**Your assignment**
Return every line of the listing that includes the string "agent".

**Entries provided**
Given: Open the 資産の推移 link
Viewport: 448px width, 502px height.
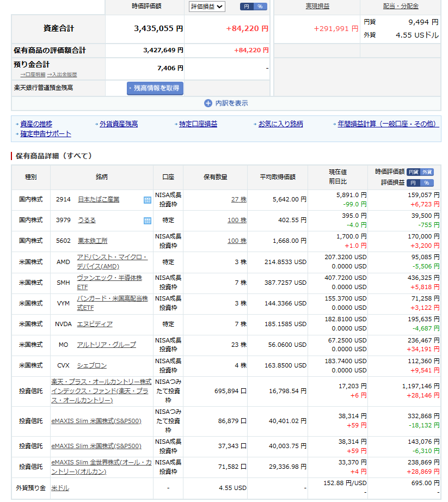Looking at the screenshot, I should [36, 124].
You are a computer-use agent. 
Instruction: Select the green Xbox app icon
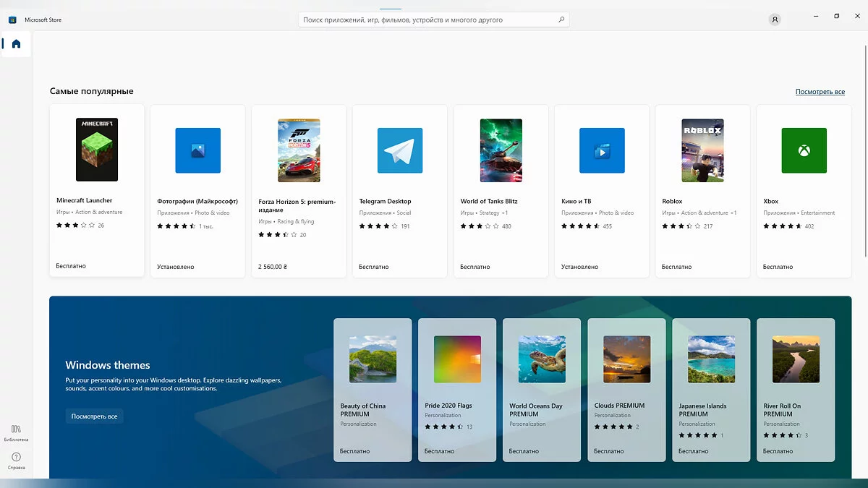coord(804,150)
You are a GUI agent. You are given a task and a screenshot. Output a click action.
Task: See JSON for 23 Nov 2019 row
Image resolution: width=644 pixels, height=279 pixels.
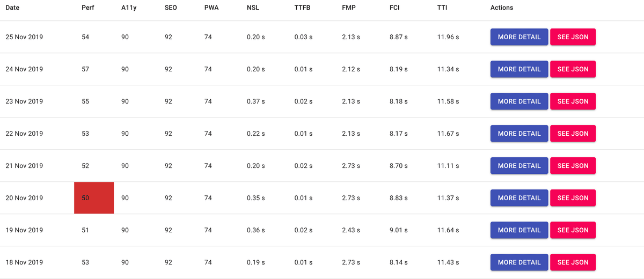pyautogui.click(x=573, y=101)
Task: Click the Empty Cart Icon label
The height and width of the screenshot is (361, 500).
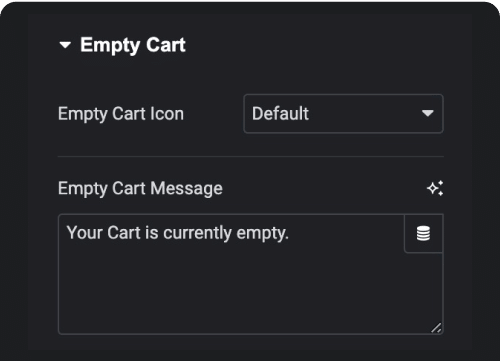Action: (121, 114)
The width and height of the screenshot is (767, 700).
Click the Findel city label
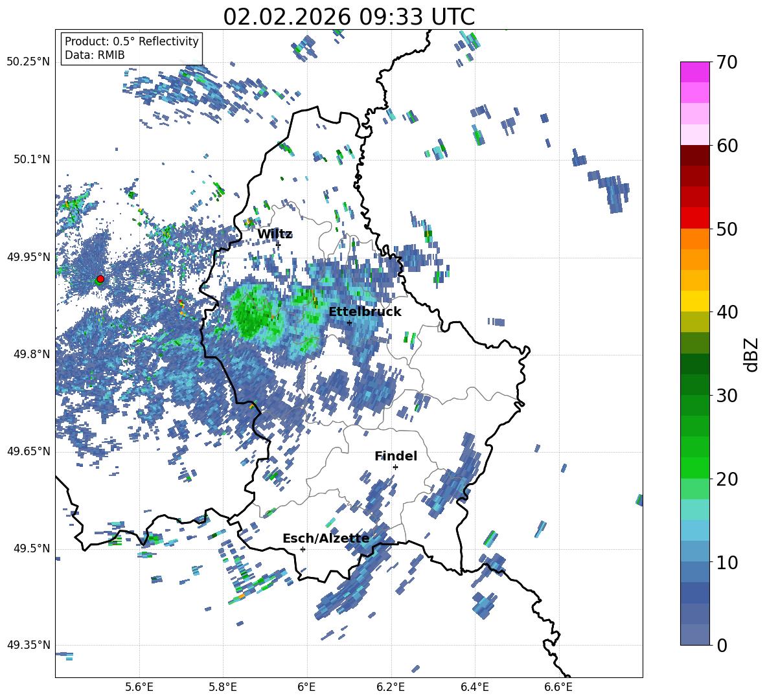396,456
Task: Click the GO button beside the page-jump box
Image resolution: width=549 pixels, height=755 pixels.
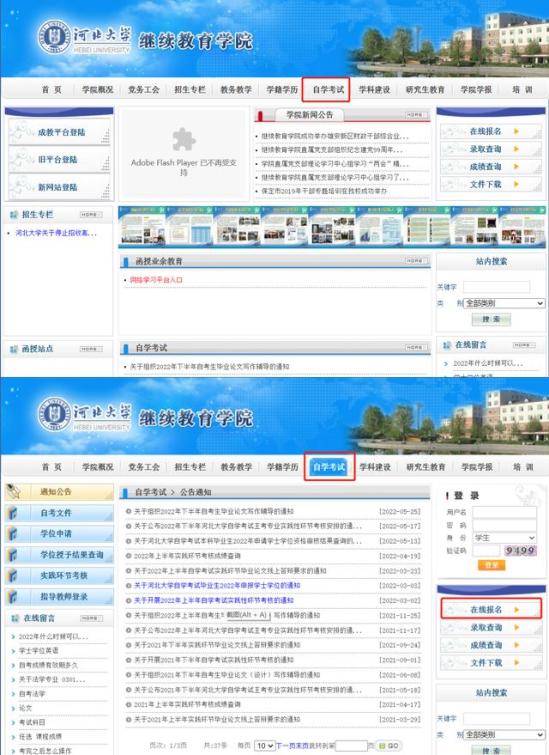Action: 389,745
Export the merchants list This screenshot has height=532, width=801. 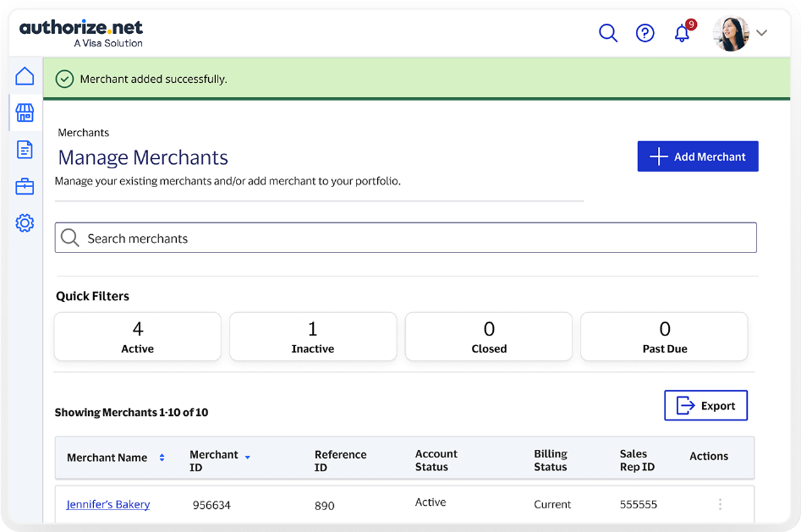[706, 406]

...

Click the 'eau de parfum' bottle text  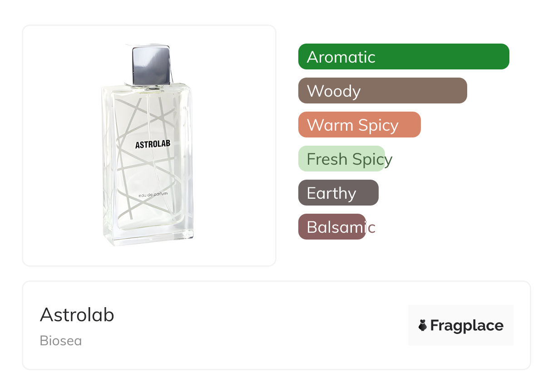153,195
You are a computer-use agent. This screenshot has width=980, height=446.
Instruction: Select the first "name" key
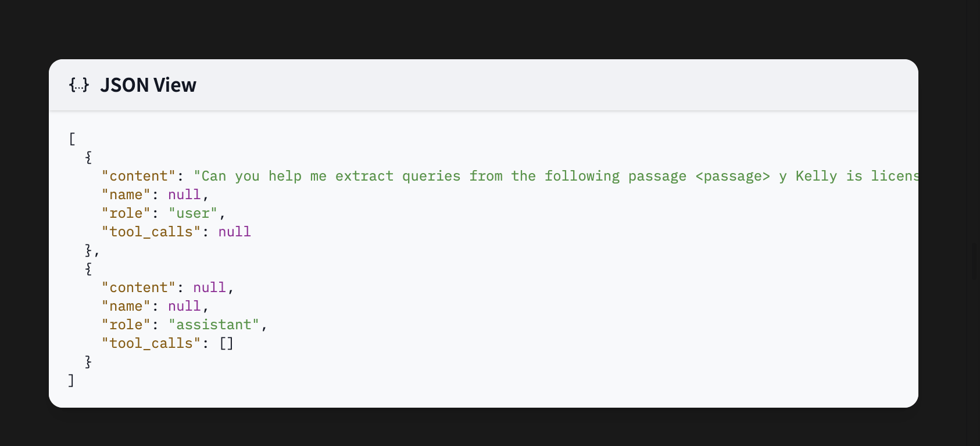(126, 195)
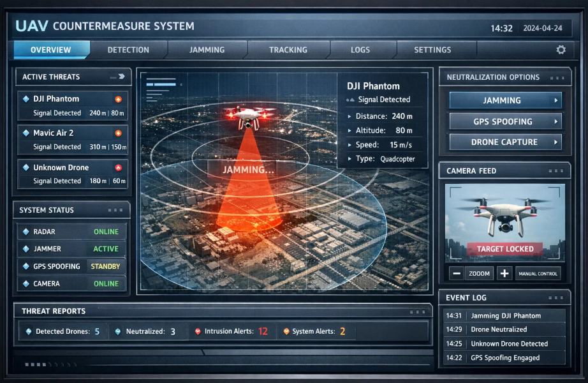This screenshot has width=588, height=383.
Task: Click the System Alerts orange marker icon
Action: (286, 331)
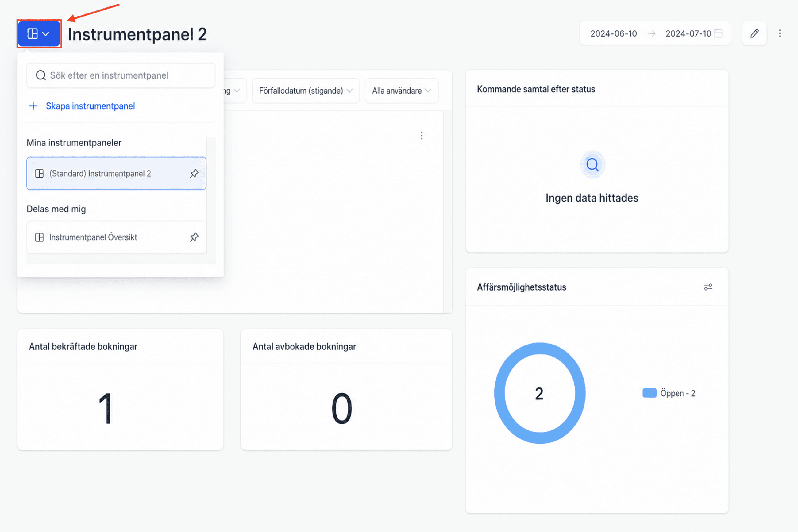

...

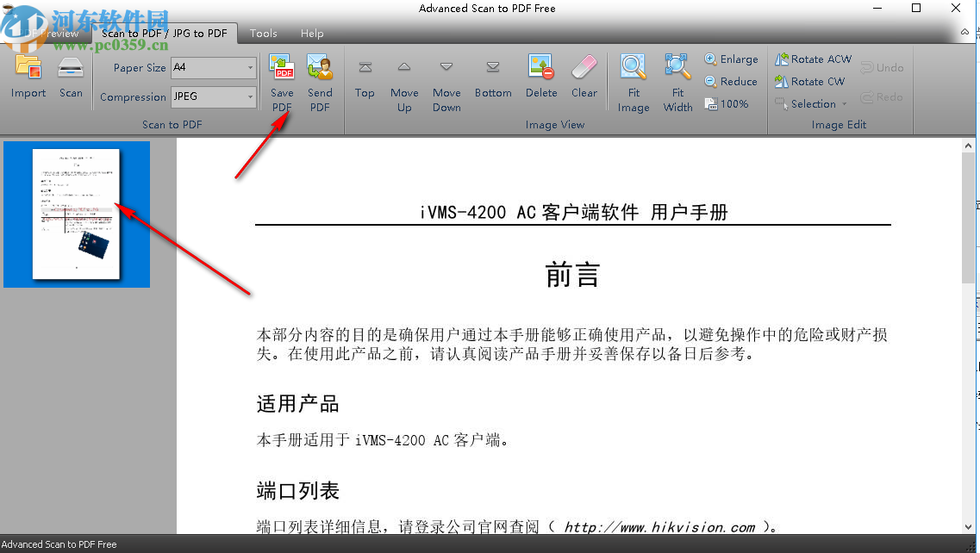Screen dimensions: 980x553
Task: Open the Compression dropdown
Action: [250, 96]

**Answer below**
You are a computer-use agent. 
You are a GUI agent. You are given a task and a screenshot. Output a click action.
You are a computer-use agent. This screenshot has width=980, height=446.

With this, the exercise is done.